## Texto proporcionado

----

En el mismo escenario de Mahárbiz y del folklore, un festival reunió a Divididos, Los Piojos, La Bersuit, El Otro Yo, Catupecu Machu y Kapanga, y otras tantas bandas porteñas y del interior, con más de 20 mil personas entre sábado y domingo. Fueron 48 horas a todo rock nacional y popular, arriba y abajo del escenario. Aquí, una crónica viva de todo lo que pasó.

POR PABLO PLOTKIN
FOTOS PABLO MEHANNA

1. La transformación
Los primeros mochileros atravesaron el puente sobre el río y acamparon entre los árboles. Cosquín todavía no había mutado. Alrededor de la plaza Próspero Molina, los animales posaban para las cámaras, pero los visitantes del día no parecían ser la clase de turistas que montan un pony o una llama vestida de coya para ser retratados y pagar por ello. Las primeras cervezas se bebían en las escalinatas de la iglesia Nuestra Señora de Rosario, en los bares y quioscos de la calle San Martín, y en los campings al borde del río que viborea lento por el valle Punilla. Una pequeña tropa piojosa de Wilde, Bernal y Floresta colgaba banderas, armaba carpas y encendía un grabador con una versión zumbona del “You Shook Me All Night Long” de AC/DC. El cadáver de melón con vino tinto se postulaba como la bebida favorita del fin de semana, y el reposo fumeta a la sombra de un sauce llorón se erigió en el pasatiempo oficial del campamento. Los ruidos, olores y colores de Cosquín empezaban a transformarse.

----

## Segmento de datos
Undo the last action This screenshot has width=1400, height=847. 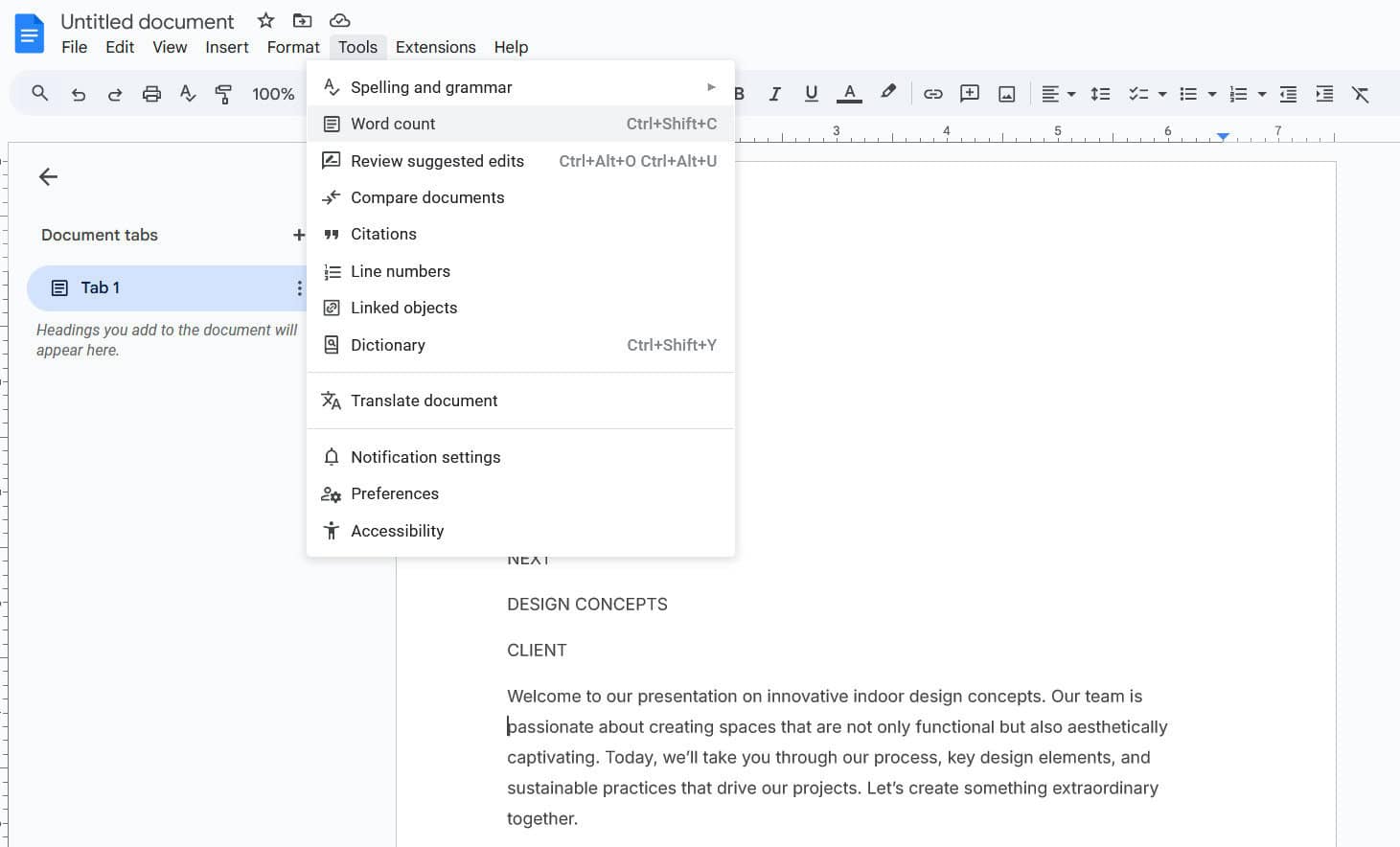coord(79,93)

----

## Su tarea
Conteste estas preguntas a partir de la crónica del festival:
(a) ¿Cuántas personas reunió el festival entre sábado y domingo?
(b) ¿De qué lugares provenía la pequeña tropa piojosa que colgaba banderas y armaba carpas?
(c) ¿Qué bebida se postulaba como la favorita del fin de semana?

## Respuesta esperada
(a) Más de 20 mil personas.
(b) De Wilde, Bernal y Floresta.
(c) El cadáver de melón con vino tinto.